### 抜粋:
______________________________

僕が(時代錯誤にも)手書きを推奨しているのは、
身体に覚えさせるためだ。
話を練るということは、どのようなことか。
僕は、ただ話をややこしくすることではないと考える。
「身体で語ったときに、気持ちよくなること」
が基準だと考えている。
今のところプロデューサー達にはなんのこっちゃと思われている。
しかし役者には何となく分かるみたいだ。
彼らは身体を通しているからだ。
リライトの過程で、
話がややこしくなりすぎることがある。
新しい要素が入ったせいで以前のものが混在していたり、
ひとつに決めきれず二つを同時に言おうとしたり、
などが原因だと思う。
こういう話は、頭もそうだが、
身体に違和感が生じると思う。
これらの要素は、頭で整理するより、
身体に任せた方がいいのではないか、と僕は考える。
カードのようなもので整理するのも、
アイデアという抽象に具体の身体を持たせることだと思っている。
具体的には、まず寝て忘れる。
起き抜けに、何も見ずに、頭から最後まで書く。
それだけだ。
勿論、長いものは肉体的に難しい。
短いものだけにそれができる。
長いものでもプロットなら、なんとか行けることがある。
最悪構成でもいい。
つまり、身体で語るように、
身体にストーリーを通していくやり方だ。
寝て忘れた頃に、
いい案配に抜け落ちているのを使うのだ。
そうすると、驚くほど整理が上手くいくことがある。
以前の原稿と見比べてみて、
どこが落とされたか、どこを落としては行けなかったかを、
再び考え、今朝の分が何が駄目だったかを考え直す。
そして夜寝る前にそのポイントを考え、
また寝て起きて書く。
それを繰り返していくうちに、
無意識の中で練られていく。
即ち、「いっぺんにとらえられる範囲内」に、
ストーリーの要素が縮約されていくのである。

______________________________

### 課題内容 1:
手書きと身体で物語を練ることを述べた抜粋を、一字一句違えずに全文打ち直してもらえますか？
この一覧は上の抜粋とは何の関係もありません。

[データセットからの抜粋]
______________________________

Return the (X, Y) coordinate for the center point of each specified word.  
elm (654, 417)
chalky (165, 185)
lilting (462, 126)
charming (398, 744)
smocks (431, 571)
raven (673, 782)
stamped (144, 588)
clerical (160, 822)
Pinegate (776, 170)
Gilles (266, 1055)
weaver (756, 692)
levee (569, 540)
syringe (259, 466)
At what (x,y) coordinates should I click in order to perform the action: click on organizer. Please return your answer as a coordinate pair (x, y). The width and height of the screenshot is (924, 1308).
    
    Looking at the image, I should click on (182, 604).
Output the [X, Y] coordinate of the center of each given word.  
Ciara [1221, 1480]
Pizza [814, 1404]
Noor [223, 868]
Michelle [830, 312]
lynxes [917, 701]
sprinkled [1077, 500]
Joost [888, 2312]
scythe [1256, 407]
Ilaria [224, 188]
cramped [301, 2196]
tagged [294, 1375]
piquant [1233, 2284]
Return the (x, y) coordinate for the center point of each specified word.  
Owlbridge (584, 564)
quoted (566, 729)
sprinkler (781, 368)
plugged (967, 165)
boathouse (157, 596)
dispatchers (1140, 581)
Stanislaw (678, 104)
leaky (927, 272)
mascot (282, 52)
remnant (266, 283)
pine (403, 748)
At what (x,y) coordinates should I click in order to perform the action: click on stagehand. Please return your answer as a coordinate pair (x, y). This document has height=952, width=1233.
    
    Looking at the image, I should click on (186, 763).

______________________________

### 課題内容 2:
一覧の中で「plugged (967, 165)」を含む行から「pine (403, 748)」を含む行までを、両端も含めて、空行を除いた番号付きリストに入れてもらえますか？その範囲の行だけでお願いします。

### 問題の解答 1:
僕が(時代錯誤にも)手書きを推奨しているのは、
身体に覚えさせるためだ。
話を練るということは、どのようなことか。
僕は、ただ話をややこしくすることではないと考える。
「身体で語ったときに、気持ちよくなること」
が基準だと考えている。
今のところプロデューサー達にはなんのこっちゃと思われている。
しかし役者には何となく分かるみたいだ。
彼らは身体を通しているからだ。
リライトの過程で、
話がややこしくなりすぎることがある。
新しい要素が入ったせいで以前のものが混在していたり、
ひとつに決めきれず二つを同時に言おうとしたり、
などが原因だと思う。
こういう話は、頭もそうだが、
身体に違和感が生じると思う。
これらの要素は、頭で整理するより、
身体に任せた方がいいのではないか、と僕は考える。
カードのようなもので整理するのも、
アイデアという抽象に具体の身体を持たせることだと思っている。
具体的には、まず寝て忘れる。
起き抜けに、何も見ずに、頭から最後まで書く。
それだけだ。
勿論、長いものは肉体的に難しい。
短いものだけにそれができる。
長いものでもプロットなら、なんとか行けることがある。
最悪構成でもいい。
つまり、身体で語るように、
身体にストーリーを通していくやり方だ。
寝て忘れた頃に、
いい案配に抜け落ちているのを使うのだ。
そうすると、驚くほど整理が上手くいくことがある。
以前の原稿と見比べてみて、
どこが落とされたか、どこを落としては行けなかったかを、
再び考え、今朝の分が何が駄目だったかを考え直す。
そして夜寝る前にそのポイントを考え、
また寝て起きて書く。
それを繰り返していくうちに、
無意識の中で練られていく。
即ち、「いっぺんにとらえられる範囲内」に、
ストーリーの要素が縮約されていくのである。

### 問題の解答 2:
1. plugged (967, 165)
2. boathouse (157, 596)
3. dispatchers (1140, 581)
4. Stanislaw (678, 104)
5. leaky (927, 272)
6. mascot (282, 52)
7. remnant (266, 283)
8. pine (403, 748)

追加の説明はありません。